Michael Maclear was the only Western TV correspondent in North Vietnam the day Ho Chi Minh died in 1969. Half a million mourners clad in white queued for hours to see Ho laying in state, his head resting on a soft pillow. It was “a great river of people,” Maclear recalls. The temperature hit 107° and kept climbing: “Every few seconds in the intense heat, even among the ranks of soldiers, someone would faint.”
Reading Guerrilla Nation is like opening a drawer to find a lapsed passport or faded yearbook. In an instant you are in a time and place once very important and now utterly forgotten – “the strangest of journeys in the most divisive of times, when ‘Nam confounded us all,’” writes Maclear.
Travel was expensive. Asia seemed distant. And a CBC-TV foreign correspondent like Maclear was assured fame and a mass audience. One of Maclear’s newsroom colleagues, Knowlton Nash, went into management and self-appointment as network anchor. Another, Roméo LeBlanc, became governor general. Maclear remained a working reporter, still writing in his 84th year. He died in 2019.
Most indelible are Maclear’s vignettes: the memory of old men wheezing as they freighted 100-kilogram loads on bicycles through the Vietnamese countryside. Or the 12-year old boys press-ganged into a road repair crew. Or a Red propaganda officer who shook his fist at Maclear, “Capitalist swine – you are here to exploit us.”
And, there is controversy.
Maclear recounts a dubious scoop, a 1970 incident in which he was invited to take a camera into a North Vietnamese camp and “interview” two imprisoned Americans. Maclear agreed to submit four questions in advance: name and rank? How often can you write home? Can you describe your daily routine? And, what are your feelings on the war?
“The war is wrong,” one POW remarked as his guards stood nearby. “The answer is that the war must be ended.”

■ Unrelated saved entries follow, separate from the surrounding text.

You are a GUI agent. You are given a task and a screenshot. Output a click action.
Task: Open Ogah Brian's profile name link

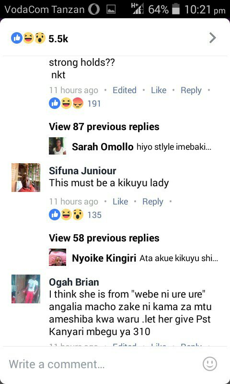74,282
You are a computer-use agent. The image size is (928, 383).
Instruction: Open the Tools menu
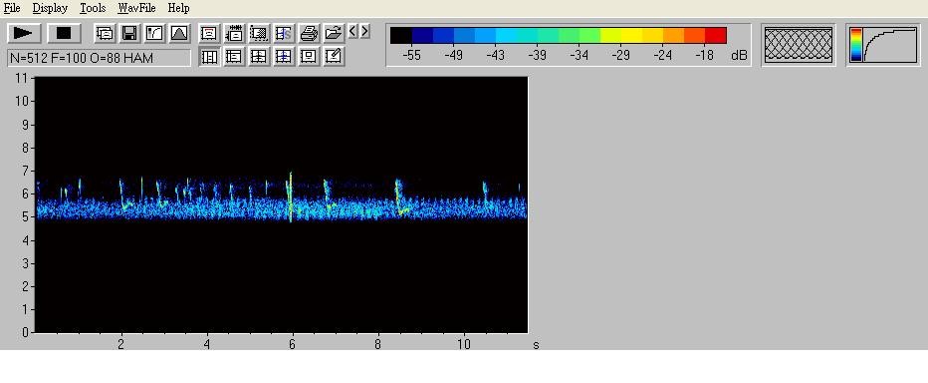pos(93,8)
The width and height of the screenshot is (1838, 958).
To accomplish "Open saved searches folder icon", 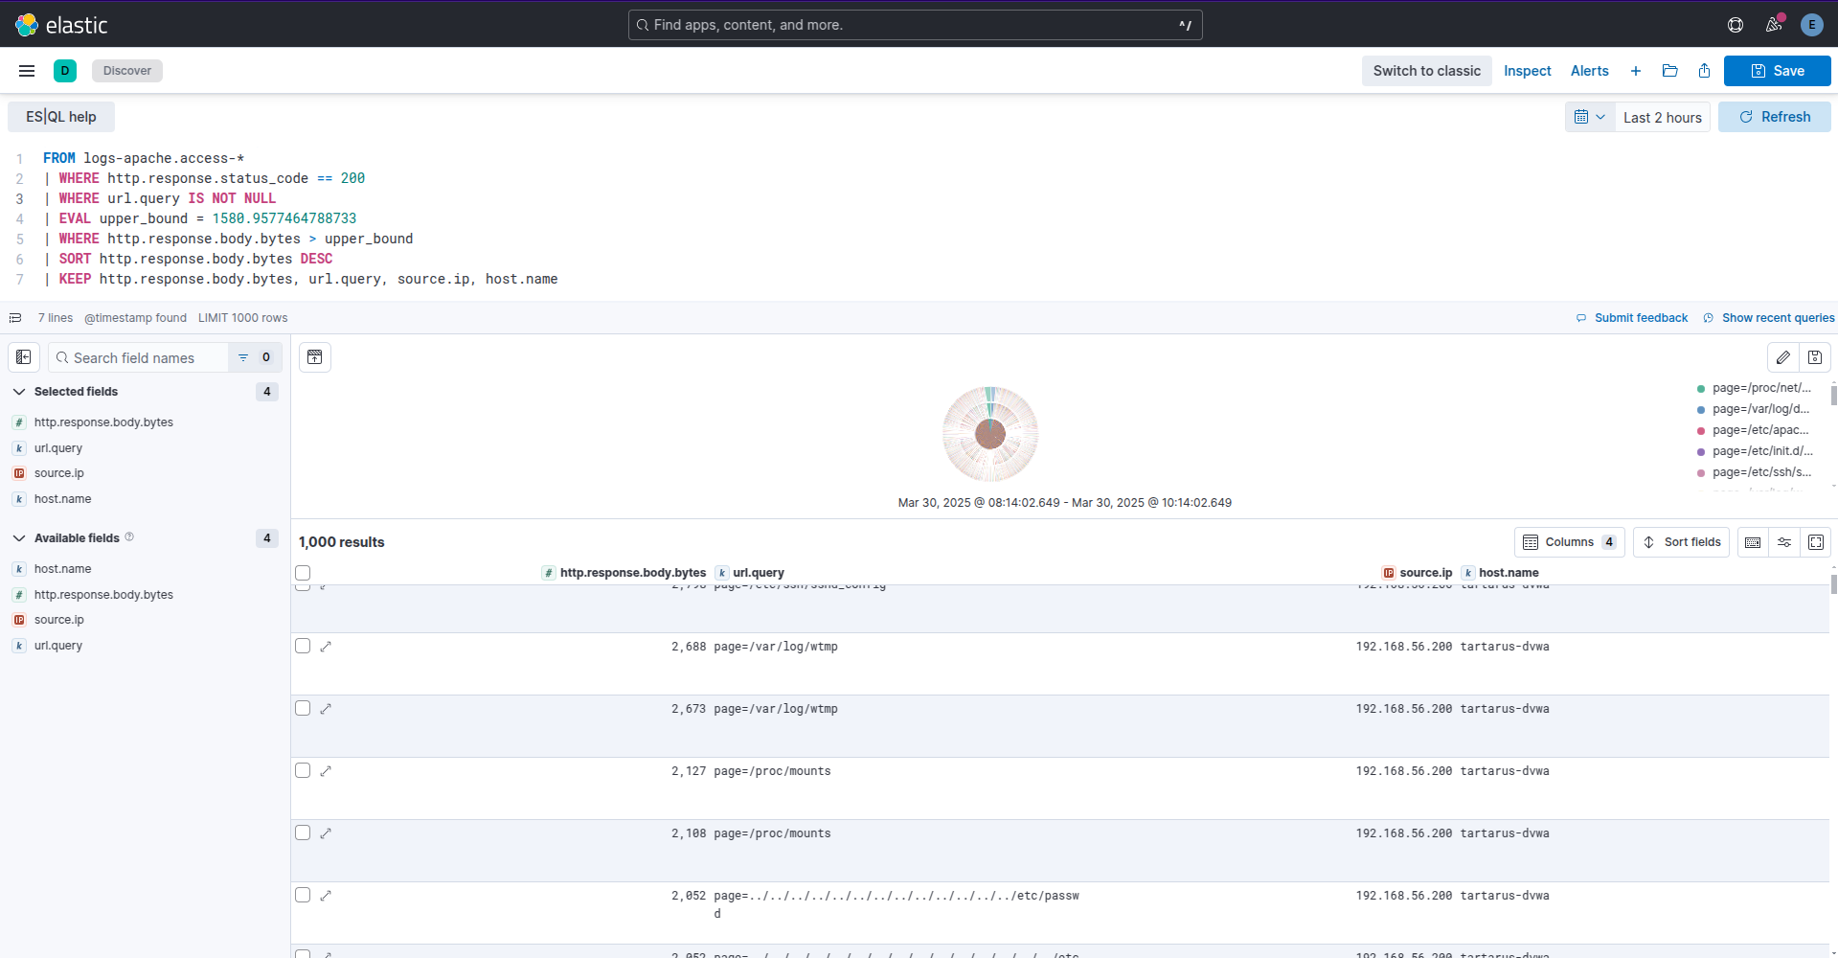I will click(x=1669, y=71).
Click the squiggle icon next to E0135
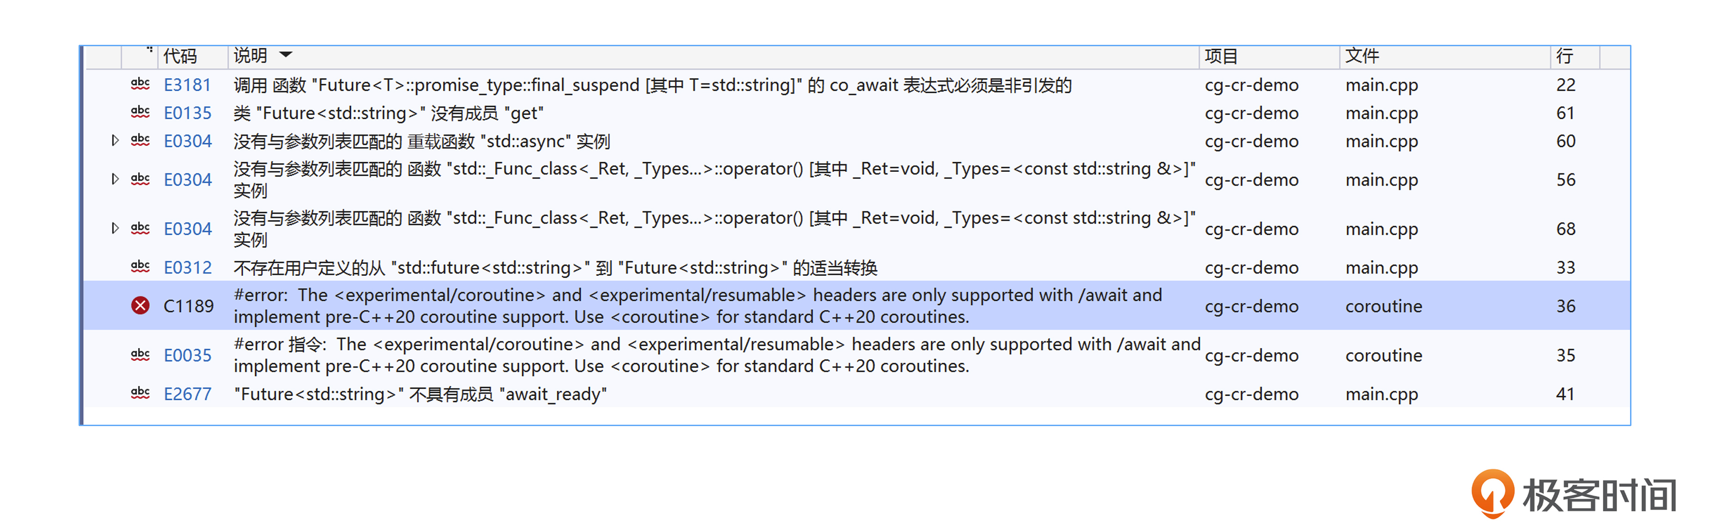Viewport: 1710px width, 531px height. [x=140, y=112]
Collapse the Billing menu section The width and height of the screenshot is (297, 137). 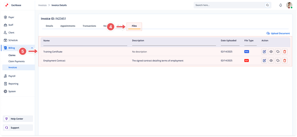point(32,48)

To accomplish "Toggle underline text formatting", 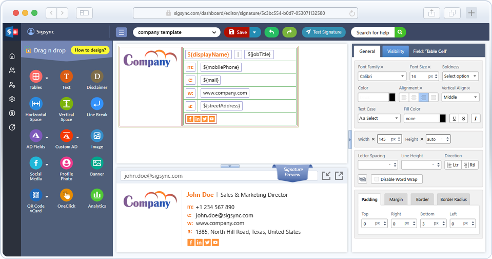I will tap(454, 118).
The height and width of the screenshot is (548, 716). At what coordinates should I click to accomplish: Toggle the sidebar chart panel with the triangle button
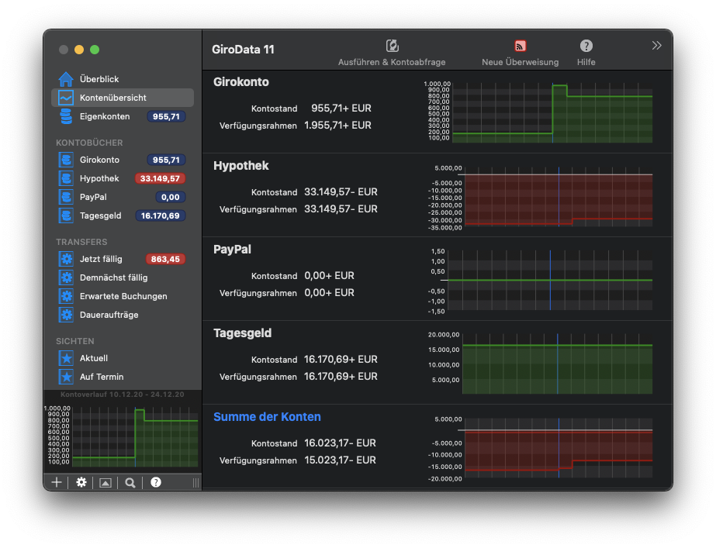coord(105,482)
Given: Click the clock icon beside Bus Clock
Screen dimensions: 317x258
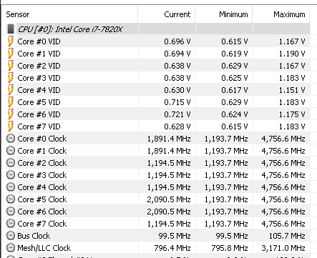Looking at the screenshot, I should click(11, 236).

It was a propaganda shoot. The U.S. government called Maclear’s story a “carefully staged production.” U.S. Senator John McCain, himself a victim of torture in Vietnamese custody, later cursed Maclear’s interview subjects as “two camp rats” who collaborated with the enemy.
Maclear could nurse a grudge, too. He remembers an American who called his coverage “pinko crap” and the CBC managers who ultimately suspended him on trumped up complaints over coverage “with my own network echoing, ‘Were you duped?’”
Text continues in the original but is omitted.